In 1976, Miki gave birth to a stillborn child. Immediately after the delivery, she had apparently become obsessed with the idea that the death of the second child was caused by a curse from the first one and, fearing that a proper burial for the second baby would arouse further jealousy, she dropped the tiny body down the shaft leading to the hospital incinerator. This time there was no indictment, on the grounds of temporary insanity from the loss of the child. In 1980, she had become pregnant for a third time; afterward, her husband made the following statement in court:

“In the early stages of this pregnancy, my wife became pretty unstable. I suppose she was worried because I was out of work and we didn’t really know how we were going to get by. She kept saying she was sure that the baby was already dead, that it had to be dead because the first two babies had left a curse on her. I thought this was all probably connected with her morning sickness, and she’d stop worrying as the pregnancy went along, so I didn’t do anything special. And, sure enough, about the fifth month she seemed to calm down.

“Things were still pretty tough, but I’d started working down on the docks around that time. Then, as she got closer to her due date, she started acting strange again; she’d say the baby wasn’t moving, that it felt like a rock and that meant it had to be dead, dead and rotting away inside her. That’s when I decided I’d better ask a psychiatrist about it. I guess you could say she was talking crazy by then; she’d say things like ‘You know, dear, even if this baby isn’t dead, I’m going to have to kill it once it’s born.
It just wouldn’t be fair to the other two to play favorites.’ The psychiatrist advised me to have her committed for a while after the birth, and that’s exactly what I did. She had a healthy baby girl and then went straight into a clinic for treatment.
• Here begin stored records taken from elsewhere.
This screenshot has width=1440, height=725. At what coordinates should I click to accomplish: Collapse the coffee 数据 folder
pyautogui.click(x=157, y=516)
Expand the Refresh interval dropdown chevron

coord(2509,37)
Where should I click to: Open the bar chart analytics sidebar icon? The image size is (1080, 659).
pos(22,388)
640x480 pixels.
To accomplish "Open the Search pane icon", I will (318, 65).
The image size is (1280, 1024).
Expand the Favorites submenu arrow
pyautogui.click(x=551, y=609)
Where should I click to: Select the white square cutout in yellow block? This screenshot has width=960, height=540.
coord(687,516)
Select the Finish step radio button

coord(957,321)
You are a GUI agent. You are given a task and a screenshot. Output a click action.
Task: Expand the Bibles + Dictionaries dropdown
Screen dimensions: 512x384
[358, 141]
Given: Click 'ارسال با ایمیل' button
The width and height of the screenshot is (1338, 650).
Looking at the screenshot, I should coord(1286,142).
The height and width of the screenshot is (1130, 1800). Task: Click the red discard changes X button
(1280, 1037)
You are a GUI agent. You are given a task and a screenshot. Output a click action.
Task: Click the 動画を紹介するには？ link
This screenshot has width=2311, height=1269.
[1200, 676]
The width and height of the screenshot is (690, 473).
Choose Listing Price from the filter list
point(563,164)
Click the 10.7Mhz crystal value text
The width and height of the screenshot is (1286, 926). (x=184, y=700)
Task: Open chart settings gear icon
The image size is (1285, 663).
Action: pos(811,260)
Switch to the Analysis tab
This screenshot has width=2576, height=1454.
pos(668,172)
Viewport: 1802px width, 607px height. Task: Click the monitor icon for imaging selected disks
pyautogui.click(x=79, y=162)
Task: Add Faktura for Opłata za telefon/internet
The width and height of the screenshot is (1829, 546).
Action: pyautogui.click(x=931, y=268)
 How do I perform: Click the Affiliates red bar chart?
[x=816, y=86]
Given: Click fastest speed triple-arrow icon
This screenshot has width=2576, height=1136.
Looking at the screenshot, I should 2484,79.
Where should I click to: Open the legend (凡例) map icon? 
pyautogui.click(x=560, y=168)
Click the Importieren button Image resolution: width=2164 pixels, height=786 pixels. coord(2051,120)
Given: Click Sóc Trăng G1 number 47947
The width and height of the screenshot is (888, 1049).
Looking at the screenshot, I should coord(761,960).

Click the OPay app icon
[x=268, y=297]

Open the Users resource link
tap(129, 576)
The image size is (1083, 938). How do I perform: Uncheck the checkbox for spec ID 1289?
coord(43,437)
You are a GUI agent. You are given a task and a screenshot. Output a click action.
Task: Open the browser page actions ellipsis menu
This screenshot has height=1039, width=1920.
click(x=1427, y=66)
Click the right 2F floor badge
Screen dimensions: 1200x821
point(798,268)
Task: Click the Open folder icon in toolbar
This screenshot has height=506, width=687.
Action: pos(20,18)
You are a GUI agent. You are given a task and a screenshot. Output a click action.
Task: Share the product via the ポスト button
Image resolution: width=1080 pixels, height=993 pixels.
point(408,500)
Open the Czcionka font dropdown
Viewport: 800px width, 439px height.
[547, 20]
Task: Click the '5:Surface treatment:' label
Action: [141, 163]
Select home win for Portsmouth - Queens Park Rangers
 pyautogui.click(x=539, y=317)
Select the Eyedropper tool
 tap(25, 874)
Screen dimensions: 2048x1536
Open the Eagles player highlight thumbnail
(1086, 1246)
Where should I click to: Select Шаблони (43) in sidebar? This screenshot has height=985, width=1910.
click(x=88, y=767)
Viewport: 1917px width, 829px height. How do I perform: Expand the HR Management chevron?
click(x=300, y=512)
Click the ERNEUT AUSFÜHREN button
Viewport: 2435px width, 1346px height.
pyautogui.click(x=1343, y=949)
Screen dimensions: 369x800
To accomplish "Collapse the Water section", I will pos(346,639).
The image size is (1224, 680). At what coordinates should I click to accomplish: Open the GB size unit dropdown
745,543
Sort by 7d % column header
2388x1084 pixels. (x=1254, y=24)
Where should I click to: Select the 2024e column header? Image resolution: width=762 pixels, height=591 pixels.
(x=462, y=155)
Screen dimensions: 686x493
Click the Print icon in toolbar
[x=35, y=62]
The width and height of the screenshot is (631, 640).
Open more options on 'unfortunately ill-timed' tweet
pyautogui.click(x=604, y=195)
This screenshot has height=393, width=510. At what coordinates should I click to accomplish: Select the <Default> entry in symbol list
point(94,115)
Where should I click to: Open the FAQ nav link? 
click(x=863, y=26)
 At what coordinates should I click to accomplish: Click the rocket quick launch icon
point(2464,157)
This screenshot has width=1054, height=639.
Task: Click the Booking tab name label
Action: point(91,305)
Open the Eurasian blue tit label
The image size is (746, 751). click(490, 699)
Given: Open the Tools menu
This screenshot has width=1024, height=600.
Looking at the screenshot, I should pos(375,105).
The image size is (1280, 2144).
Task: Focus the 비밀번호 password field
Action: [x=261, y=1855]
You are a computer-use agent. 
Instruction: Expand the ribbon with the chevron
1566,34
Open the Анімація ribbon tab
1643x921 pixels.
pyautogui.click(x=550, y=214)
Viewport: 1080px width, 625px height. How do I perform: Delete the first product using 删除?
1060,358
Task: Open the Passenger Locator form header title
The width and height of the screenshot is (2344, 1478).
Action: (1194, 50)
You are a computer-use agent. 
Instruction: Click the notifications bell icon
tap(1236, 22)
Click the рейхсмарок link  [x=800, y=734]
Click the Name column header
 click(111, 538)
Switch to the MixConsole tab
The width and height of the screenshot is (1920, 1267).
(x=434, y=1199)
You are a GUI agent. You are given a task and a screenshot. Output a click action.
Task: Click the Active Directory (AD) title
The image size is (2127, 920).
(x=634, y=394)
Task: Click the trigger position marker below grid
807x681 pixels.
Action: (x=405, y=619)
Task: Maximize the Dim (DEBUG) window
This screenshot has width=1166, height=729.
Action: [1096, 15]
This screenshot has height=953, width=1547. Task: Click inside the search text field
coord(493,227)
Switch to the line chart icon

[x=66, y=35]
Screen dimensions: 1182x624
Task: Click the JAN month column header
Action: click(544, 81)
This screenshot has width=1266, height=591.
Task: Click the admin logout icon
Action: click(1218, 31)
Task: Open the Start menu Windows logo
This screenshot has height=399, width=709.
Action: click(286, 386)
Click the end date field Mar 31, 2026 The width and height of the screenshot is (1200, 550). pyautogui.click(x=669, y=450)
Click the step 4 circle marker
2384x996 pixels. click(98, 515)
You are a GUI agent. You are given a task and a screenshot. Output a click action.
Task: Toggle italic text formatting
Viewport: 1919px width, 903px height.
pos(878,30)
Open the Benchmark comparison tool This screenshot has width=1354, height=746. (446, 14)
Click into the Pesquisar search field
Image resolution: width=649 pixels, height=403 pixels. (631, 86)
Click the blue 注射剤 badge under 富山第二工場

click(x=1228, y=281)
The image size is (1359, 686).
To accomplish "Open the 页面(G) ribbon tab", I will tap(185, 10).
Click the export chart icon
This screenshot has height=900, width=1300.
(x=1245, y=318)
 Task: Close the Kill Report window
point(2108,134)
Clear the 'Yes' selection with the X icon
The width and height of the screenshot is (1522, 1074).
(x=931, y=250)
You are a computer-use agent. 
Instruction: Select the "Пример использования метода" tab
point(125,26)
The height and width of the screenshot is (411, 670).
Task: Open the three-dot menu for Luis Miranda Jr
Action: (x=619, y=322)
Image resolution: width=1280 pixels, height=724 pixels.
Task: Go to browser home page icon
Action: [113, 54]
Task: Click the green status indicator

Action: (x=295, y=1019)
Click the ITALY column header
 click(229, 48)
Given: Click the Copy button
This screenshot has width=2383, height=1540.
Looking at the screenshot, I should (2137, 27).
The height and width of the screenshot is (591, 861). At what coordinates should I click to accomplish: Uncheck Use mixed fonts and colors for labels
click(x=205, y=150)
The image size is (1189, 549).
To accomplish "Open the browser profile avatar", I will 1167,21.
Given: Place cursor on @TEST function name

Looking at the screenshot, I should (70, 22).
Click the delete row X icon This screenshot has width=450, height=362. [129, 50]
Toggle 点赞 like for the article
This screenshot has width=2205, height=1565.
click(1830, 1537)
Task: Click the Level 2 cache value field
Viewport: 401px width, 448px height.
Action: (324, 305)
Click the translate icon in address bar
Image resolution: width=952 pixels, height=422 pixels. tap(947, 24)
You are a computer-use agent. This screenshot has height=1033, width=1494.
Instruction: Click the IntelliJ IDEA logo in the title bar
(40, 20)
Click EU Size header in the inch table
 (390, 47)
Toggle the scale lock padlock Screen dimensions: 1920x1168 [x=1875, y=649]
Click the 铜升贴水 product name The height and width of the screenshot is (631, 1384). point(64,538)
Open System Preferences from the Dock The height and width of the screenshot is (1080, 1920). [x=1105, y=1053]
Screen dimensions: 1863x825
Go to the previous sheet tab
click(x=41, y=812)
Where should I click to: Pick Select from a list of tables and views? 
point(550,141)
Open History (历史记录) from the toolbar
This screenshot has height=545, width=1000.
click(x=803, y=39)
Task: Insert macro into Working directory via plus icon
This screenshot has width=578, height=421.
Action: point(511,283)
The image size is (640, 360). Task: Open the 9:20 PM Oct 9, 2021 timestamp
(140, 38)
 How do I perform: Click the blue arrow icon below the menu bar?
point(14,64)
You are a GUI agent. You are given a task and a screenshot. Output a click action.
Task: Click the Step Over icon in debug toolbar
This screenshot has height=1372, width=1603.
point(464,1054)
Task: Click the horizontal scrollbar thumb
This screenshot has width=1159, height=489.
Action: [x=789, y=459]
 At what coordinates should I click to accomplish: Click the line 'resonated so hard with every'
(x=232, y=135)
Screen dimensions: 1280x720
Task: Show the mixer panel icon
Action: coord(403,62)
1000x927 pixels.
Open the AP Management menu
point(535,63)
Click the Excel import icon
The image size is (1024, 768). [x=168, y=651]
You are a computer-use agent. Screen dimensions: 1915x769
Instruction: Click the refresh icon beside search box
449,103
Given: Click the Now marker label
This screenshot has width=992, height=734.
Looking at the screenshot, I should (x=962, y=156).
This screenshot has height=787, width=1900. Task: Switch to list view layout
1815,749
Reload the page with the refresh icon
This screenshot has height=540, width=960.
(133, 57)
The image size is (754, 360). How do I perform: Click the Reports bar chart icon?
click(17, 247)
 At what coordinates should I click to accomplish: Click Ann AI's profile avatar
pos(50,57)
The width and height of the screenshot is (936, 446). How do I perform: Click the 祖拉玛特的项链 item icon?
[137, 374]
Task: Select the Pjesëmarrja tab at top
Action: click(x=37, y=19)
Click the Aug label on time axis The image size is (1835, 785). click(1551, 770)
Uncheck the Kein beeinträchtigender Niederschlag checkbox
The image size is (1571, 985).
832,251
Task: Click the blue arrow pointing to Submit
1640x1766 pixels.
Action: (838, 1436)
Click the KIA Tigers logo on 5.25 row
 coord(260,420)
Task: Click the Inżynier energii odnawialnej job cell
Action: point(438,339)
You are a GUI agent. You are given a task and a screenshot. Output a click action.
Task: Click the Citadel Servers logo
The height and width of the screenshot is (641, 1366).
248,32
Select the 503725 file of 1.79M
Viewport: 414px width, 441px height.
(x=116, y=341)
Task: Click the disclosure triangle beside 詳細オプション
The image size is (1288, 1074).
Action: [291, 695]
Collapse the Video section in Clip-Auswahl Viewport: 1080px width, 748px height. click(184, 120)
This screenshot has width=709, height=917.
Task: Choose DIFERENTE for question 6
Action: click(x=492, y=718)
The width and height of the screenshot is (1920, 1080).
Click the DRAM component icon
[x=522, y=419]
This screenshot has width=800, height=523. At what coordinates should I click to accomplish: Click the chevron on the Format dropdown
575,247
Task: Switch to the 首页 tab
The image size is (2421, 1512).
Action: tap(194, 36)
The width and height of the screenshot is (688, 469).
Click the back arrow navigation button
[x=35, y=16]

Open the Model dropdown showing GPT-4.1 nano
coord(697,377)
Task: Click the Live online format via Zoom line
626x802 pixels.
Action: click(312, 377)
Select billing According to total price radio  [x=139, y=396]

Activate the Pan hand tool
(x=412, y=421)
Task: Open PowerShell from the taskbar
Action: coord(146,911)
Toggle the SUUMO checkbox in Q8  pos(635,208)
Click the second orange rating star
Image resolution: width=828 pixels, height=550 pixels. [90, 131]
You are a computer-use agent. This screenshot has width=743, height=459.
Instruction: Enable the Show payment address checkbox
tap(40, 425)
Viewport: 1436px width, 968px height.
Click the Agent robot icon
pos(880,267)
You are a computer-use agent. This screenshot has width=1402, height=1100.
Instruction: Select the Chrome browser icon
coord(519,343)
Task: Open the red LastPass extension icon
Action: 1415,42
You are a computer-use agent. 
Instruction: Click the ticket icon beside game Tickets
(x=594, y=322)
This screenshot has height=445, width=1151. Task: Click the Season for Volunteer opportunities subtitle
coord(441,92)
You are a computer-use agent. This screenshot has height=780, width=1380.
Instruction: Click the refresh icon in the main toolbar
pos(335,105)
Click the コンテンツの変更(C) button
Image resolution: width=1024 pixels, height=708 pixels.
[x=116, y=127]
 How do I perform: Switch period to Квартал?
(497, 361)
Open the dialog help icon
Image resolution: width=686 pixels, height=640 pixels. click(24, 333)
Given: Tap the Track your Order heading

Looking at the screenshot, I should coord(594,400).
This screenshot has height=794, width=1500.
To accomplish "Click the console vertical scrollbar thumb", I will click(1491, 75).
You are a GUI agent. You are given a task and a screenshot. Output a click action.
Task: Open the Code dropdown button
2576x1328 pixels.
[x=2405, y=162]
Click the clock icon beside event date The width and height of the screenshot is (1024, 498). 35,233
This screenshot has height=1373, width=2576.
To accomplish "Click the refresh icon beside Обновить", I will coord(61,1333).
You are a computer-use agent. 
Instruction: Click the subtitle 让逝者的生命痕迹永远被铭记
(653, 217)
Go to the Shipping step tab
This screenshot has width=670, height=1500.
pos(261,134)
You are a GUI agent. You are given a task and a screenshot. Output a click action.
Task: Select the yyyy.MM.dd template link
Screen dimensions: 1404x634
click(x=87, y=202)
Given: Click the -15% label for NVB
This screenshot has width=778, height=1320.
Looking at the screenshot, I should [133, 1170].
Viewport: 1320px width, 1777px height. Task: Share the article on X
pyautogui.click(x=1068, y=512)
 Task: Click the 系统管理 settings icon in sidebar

“Well, things seemed to start to go a little better after that. I finally managed to find a proper job, and my wife seemed to be getting better. After about four months, she came home from the clinic all smiles and, soon as she was through the door, she went to pick up the baby. Unfortunately, the baby was a bit fussy and that seemed to set Miki off; before I could stop her she threw the kid down on its head.”

This time the court found criminal intent. Miki said in public that she hated the baby, resented it for crying at the sight of her after she’d spent so much time getting cured of her illness. She admitted to wanting to kill it. Furthermore, this time around the court psychiatrist found her sane, so there was no escaping the sentence. At present, she was forty-two years old and an inmate in Tochigi Prison.

Handy learned that the husband had not divorced Miki and was actually still waiting for her release. He was working as the driver for a tropical fish shop, which was where Handy decided to pay him a call. When he asked him about Miki, the man smiled fondly.

“She’s a good woman. You know what I mean? You can just feel it about her; she’s a real good woman.” He pointed at a fish swimming languidly in a large tank. “See that? It’s an Arowhana, worth more than two hundred thousand yen. Whenever I see it, I think of her. She wanted one of those fish more than anything in the world. I once went through some stuff she left at her parents’ house, and I found a notebook she kept as a kid with this detailed description of how you take care of a fish like this, all written
in a little girl’s handwriting—it was cute, I’m telling you. That’s the kind of kid she was; it got to me. You know, she really loved little live things; that notebook was proof—it was written long before she’d ever met me, so it had to be true. I guess you could say the past never lies, does it? And I suppose I always wanted to trust her; I used to tell myself over and over what a strong, good woman she was. But, you know, in the end I had to face it: Miki’s a good woman who happens to kill babies. Who knows, maybe she’s just too good.”